START Text

# Is it just me or is this cruel watching this video?



## Pipkin (Aug 26, 2009)

I just watched this and i feel so sorry for that Hedgehog being thrown around like that, and how many times did it fall off her? It could've broken a leg or something  
She just didnt care though, it was all about her.

http://www.youtube.com/watch?v=LHQFmvM5 ... re=related


----------



## LizardGirl (Aug 25, 2008)

Wow, what a poor hedgie to have such and obnoxious and uneducated owner. I can't get her face and her creepy :shock: eyes out of my head now. (the owner, not the hedgie)


----------



## hedgielover (Oct 30, 2008)

The poor hedgehog. How is it so friendly and calm when it is so mistreated. I don't know why people have pets if they insist on treating them as toys instead of living beings.


----------



## LarryT (May 12, 2009)

Those girls r stupid and the video makes me want to puke.


----------



## Pipkin (Aug 26, 2009)

Yes i nearly cried when i was watching it, the hedgie is very calm considering, then again it does ball up quite suddenly a few times which means its probably on edge  
I just can't believe how people can be like that, let a little animal fall from such a height and just laugh. And shes all ****y in the face of the camera, shouting as loud as possible. Doesn't care when she scares the poor thing. Just horrid.


----------



## Immortalia (Jan 24, 2009)

Poor hedgie  
I think the owner is the one out of frame, and the girl in front of the cam is just a friend. But either way, poor thing


----------



## FiaSpice (Jan 16, 2009)

that's really sad, I can't believe how people can be so cruel and not caring.


----------



## shetland (Sep 2, 2008)

That poor little baby. That is both physical abuse for the mishandling and emotional abuse for the torment. It is too bad this person is not known and reported to the authorities for her treatment of this helpless little one. It makes me physically ill thinking that this innocent hedgie must live in constant fear with the threat of physical injury and pain.


----------



## Anny (Jul 17, 2009)

The Vlogger is doing an great job at showing what an idiot she is...

END Text

- Request 1 -
Can you reproduce the hedgehog video thread word for word, starting with "## hedgielover (Oct" and going on through "of living beings."?
- Request 2 -
Which usernames post in the hedgehog video thread? List each one once.

START Dataset rows

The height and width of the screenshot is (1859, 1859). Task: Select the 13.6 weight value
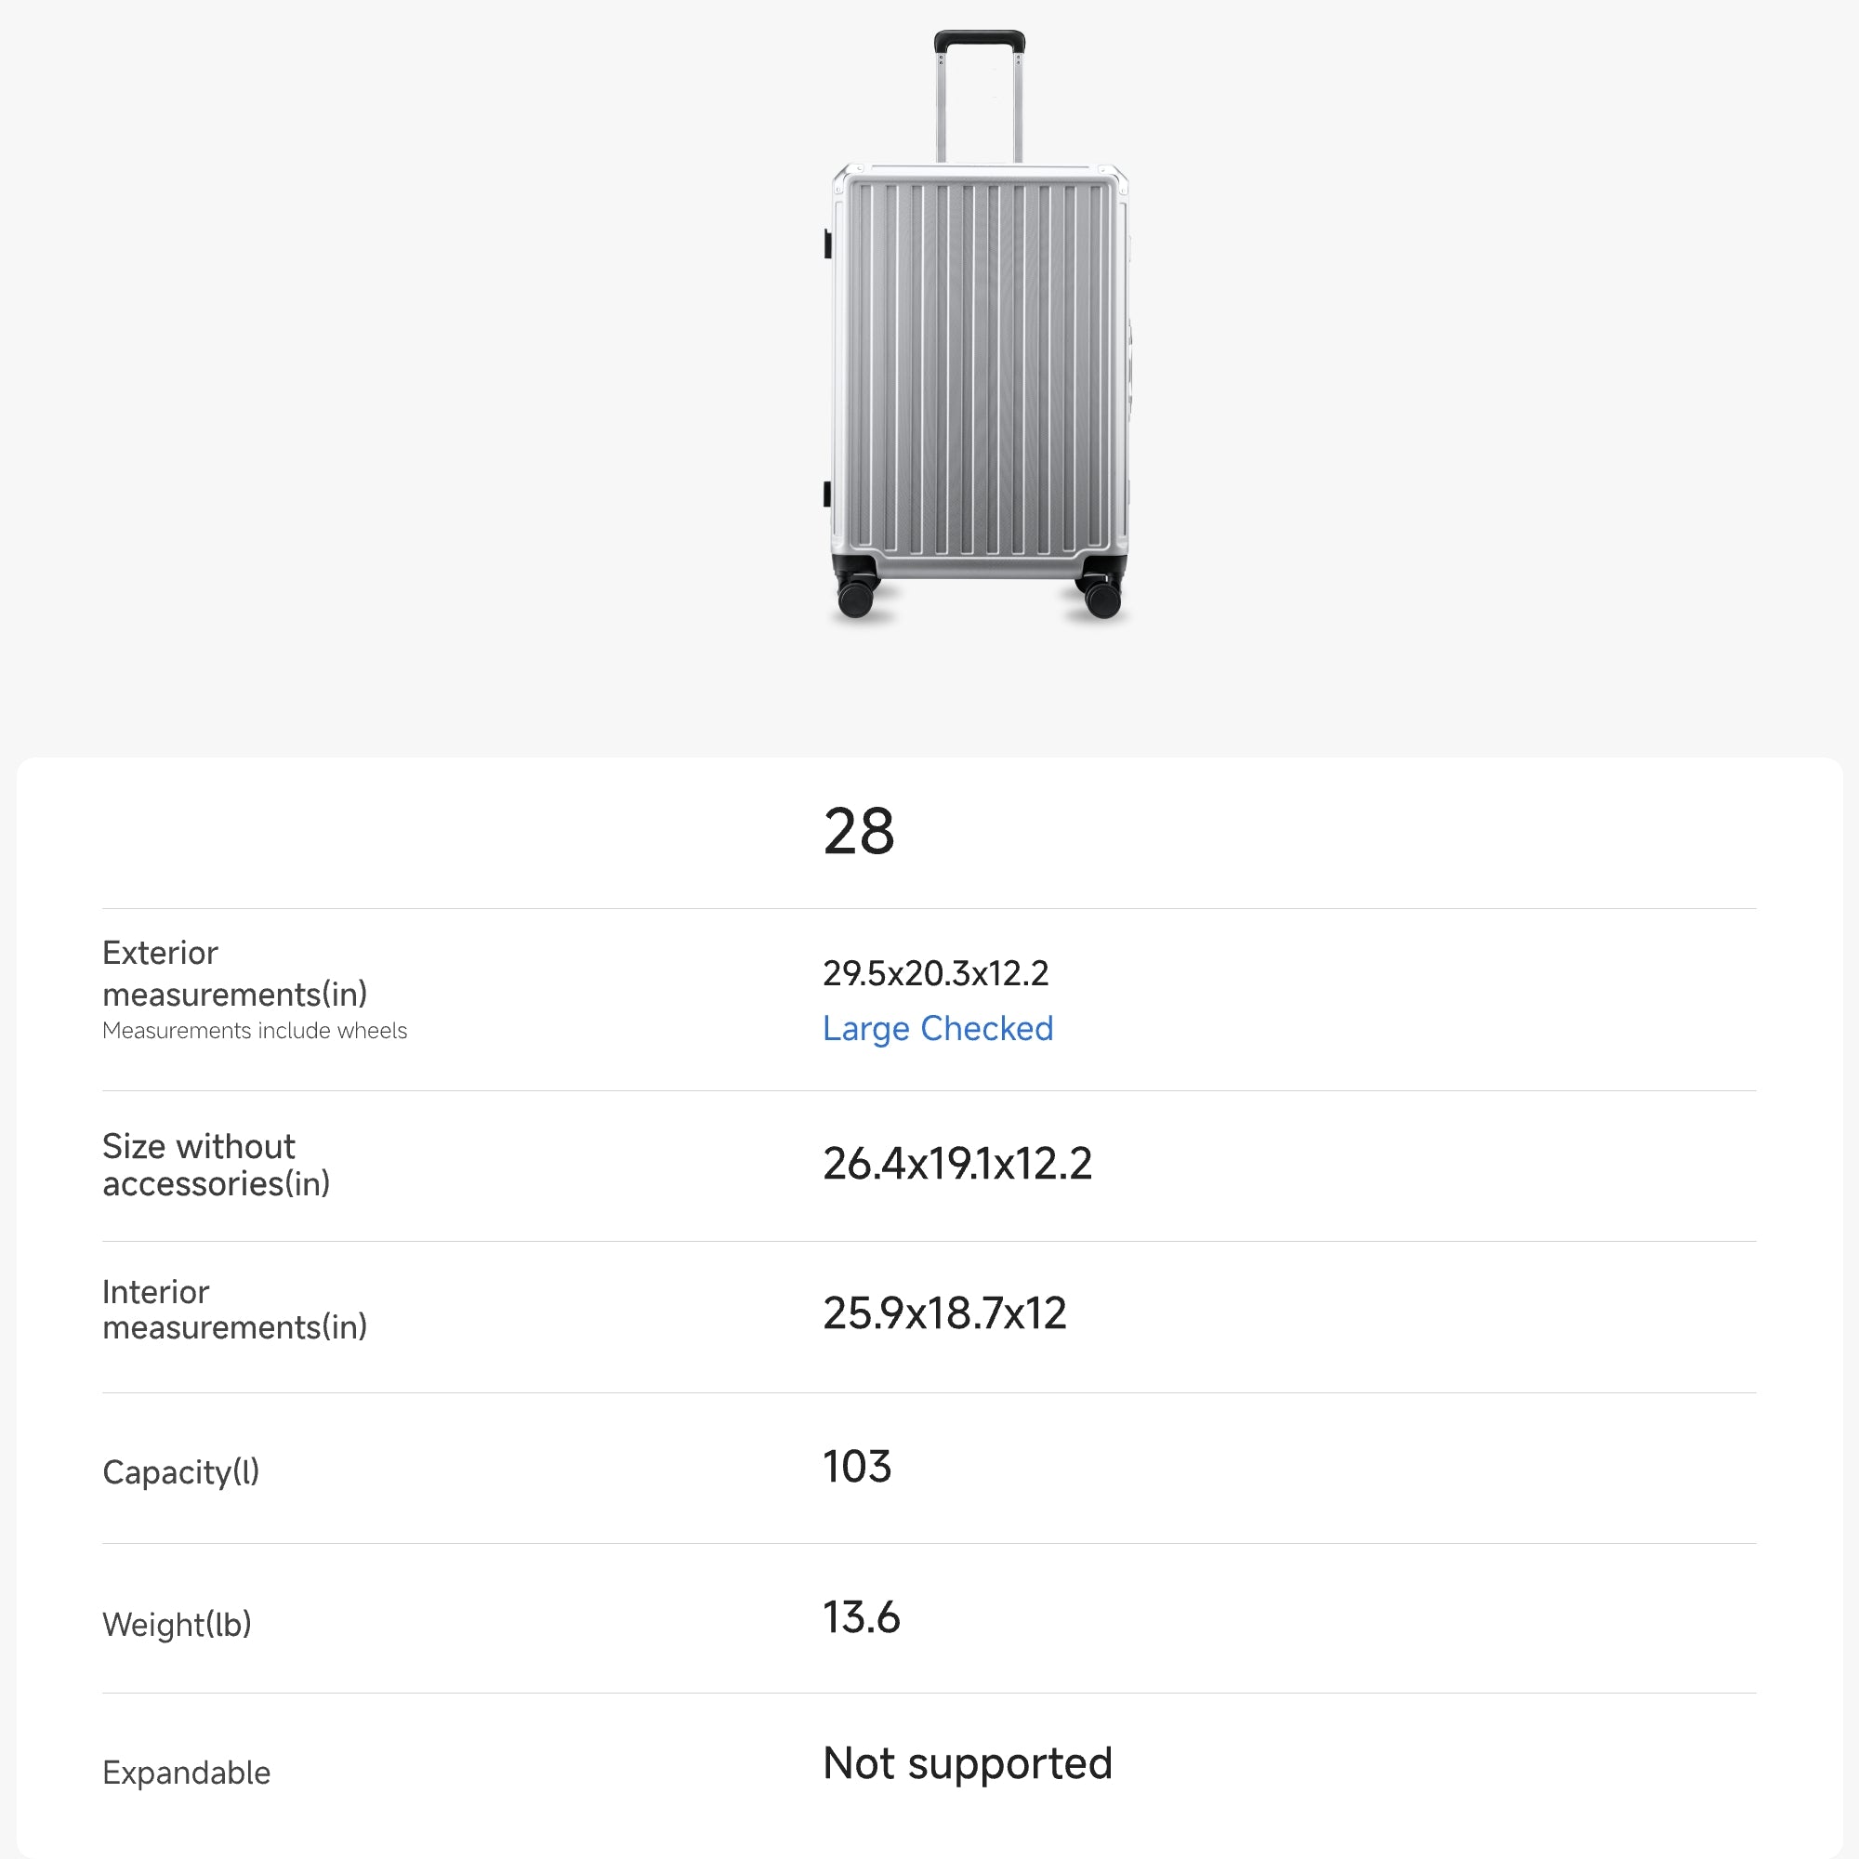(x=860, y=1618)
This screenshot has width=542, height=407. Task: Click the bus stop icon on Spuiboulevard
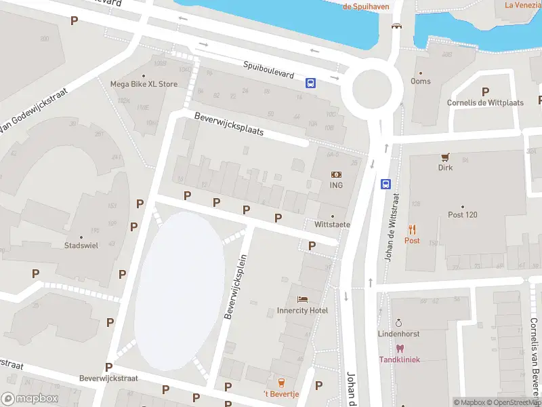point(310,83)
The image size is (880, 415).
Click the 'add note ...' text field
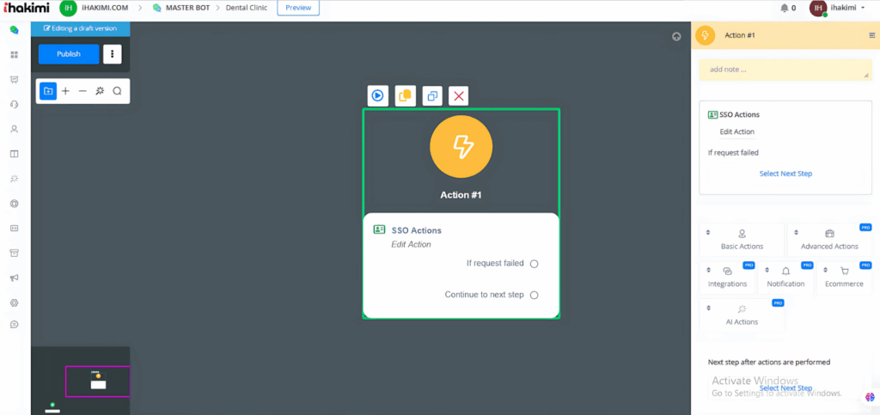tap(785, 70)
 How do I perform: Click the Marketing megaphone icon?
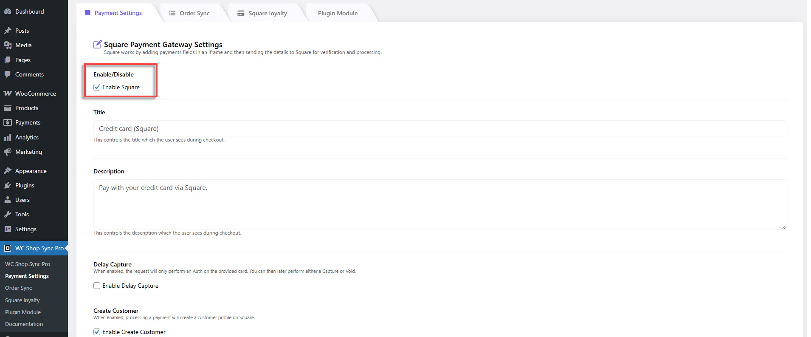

END Dataset rows

- Exercise response 1 -
## hedgielover (Oct 30, 2008)

The poor hedgehog. How is it so friendly and calm when it is so mistreated. I don't know why people have pets if they insist on treating them as toys instead of living beings.

- Exercise response 2 -
Pipkin
LizardGirl
hedgielover
LarryT
Immortalia
FiaSpice
shetland
Anny